Basically, is that the main thing schools look for on LORs? Someone else to say that the applicant has X interest/passion/talent for meeting their school mission/goal?
 
You seem like a fairly well-rounded applicant, and I do not see any glaring holes. If you do well on the MCAT I think you will have a very good shot.
Thank you very much for your advice! I agree the MCAT will be a big predictor my opportunities.
 
Hello hushcom.

I am retaking a 31 MCAT this summer. The reason is because I took it in Aug of 2011. I am applying to enter sept of 2015. Some schools will not accept MCAT older than 2 years (which makes my mcat not acceptable).

If I ended up with a re-take score of say 28, how much will my old score weigh? Will adcoms consider the fact I had to retake due to old scores expiring for certain schools?

How about 32? 34? 36?

Thank you.
 
Hate to say it, but I would probably wait for the committee rec. You can file your AMCAS application earlier and have everything else processed and verified. Perhaps you will get lucky and the rec will be finished early.

While not a deal breaker, it always looks a bit suspicious when a committee rec is not received. Many times the reason is excusable, such as a non-traditional applicant who has been out of school for awhile, or an institution that does not even do committee recs. But if your school does them you should jump through the hoops, even if it slows things down.

Oh well. I guess I have no choice anymore.
 
Have you taken the MCAT before?

Yes, I have indeed taken the mcat before. I got a 34, and was thinking of retaking to make up for my relatively low GPA. Incidentally, many people here would unequivocally say that's a no-no, but as you said, it'd be a case-by-case basis right?

Sorry for sneaking in an extra question, and thanks for all your guidance.
 
@hushcom just wondering, my school does not do committee letters, is that something the adcoms are aware of without my needing to mention?
 
Hate to say it, but I would probably wait for the committee rec. You can file your AMCAS application earlier and have everything else processed and verified. Perhaps you will get lucky and the rec will be finished early.

While not a deal breaker, it always looks a bit suspicious when a committee rec is not received. Many times the reason is excusable, such as a non-traditional applicant who has been out of school for awhile, or an institution that does not even do committee recs. But if your school does them you should jump through the hoops, even if it slows things down.

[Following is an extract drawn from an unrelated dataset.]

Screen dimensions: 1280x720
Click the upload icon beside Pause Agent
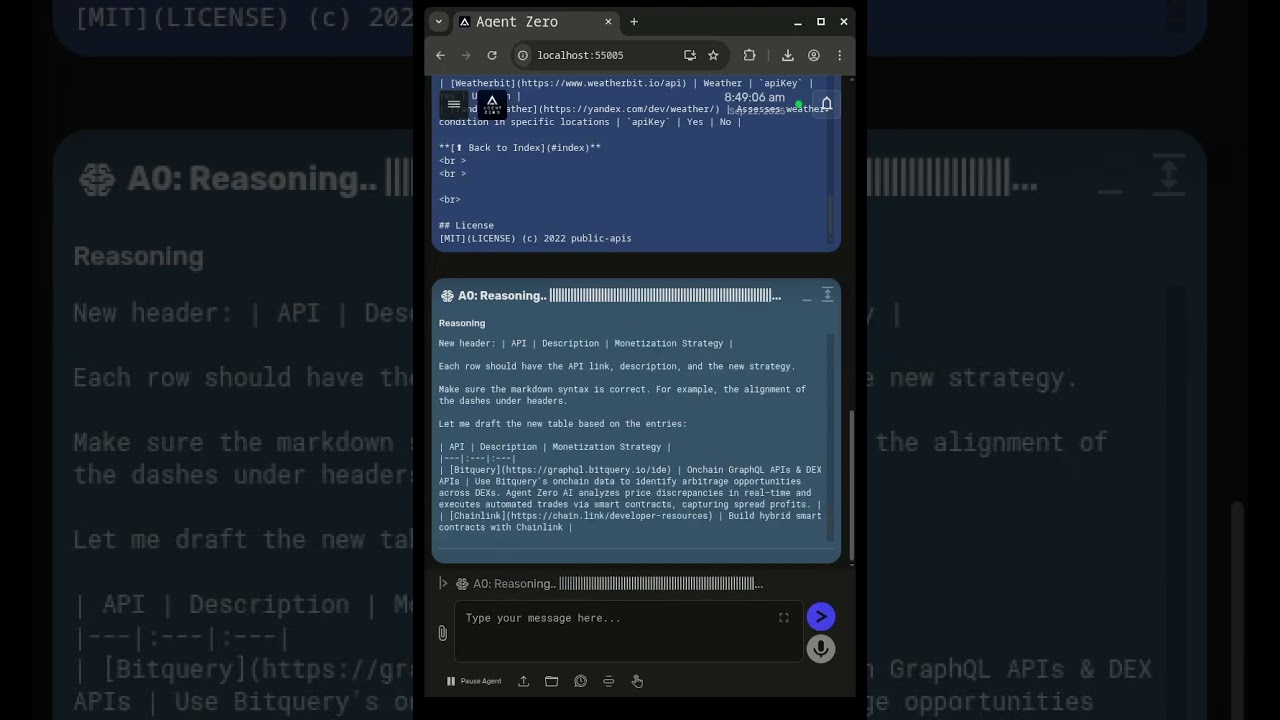pyautogui.click(x=523, y=681)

All that hard work for nothing. I'm prepared to get screwed. My premed advisor insists that submitting August 1st doesn't provide a disadvantage, but I know for sure that it does. If U Chicago for instance, has 150 interview slots for the season and lots of applicants submit early, then all the slots could potentially be filled. It really sucks to have a premed committee at my school. They make my life a lot harder than if there isn't one.
 
Thanks hushcom for answering my question several pages back. I've got one more.

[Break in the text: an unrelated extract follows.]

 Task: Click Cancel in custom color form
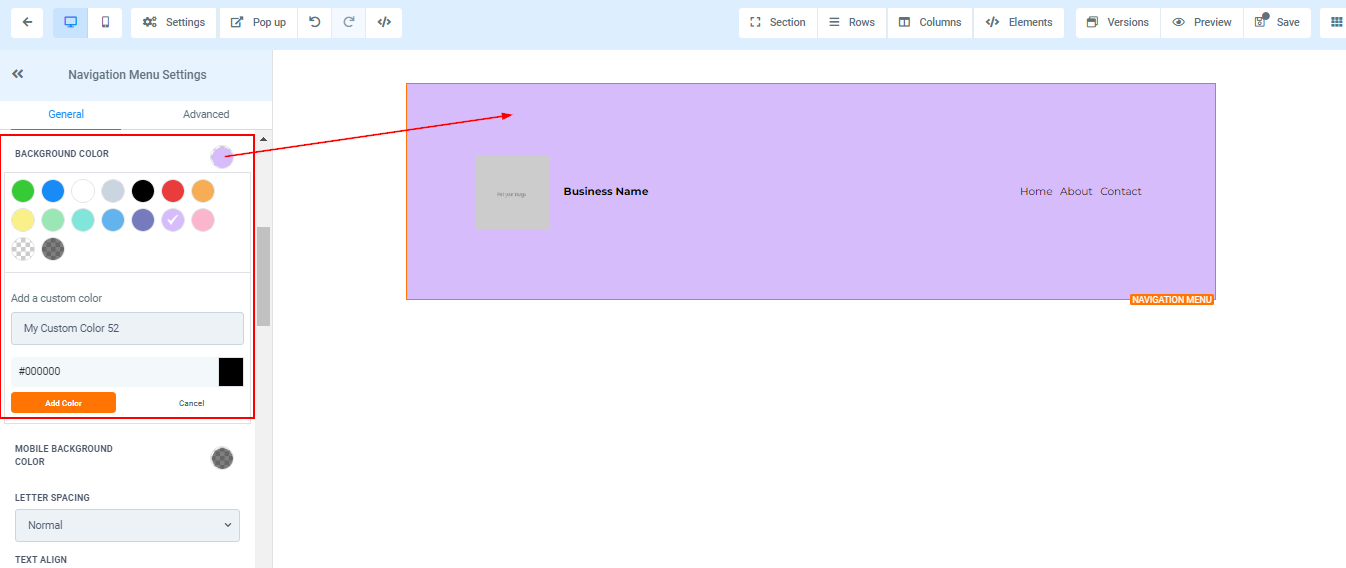pyautogui.click(x=191, y=403)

I interviewed last month and am awaiting a decision. I have a grade update (a couple A's) from my SMP, and wanted to send an update letter. I reckon that my grades would be helpful because my undergrad grades were the biggest question mark on my application (hence the SMP.) However, a few folks on SDN have said that I should be more strategic - hold off on sending an update letter in case I get waitlisted, so I can be fresh in their mind.

I won't have any other meaningful updates between now and June, when my classes end. So do you agree that I should wait, or send it ASAP?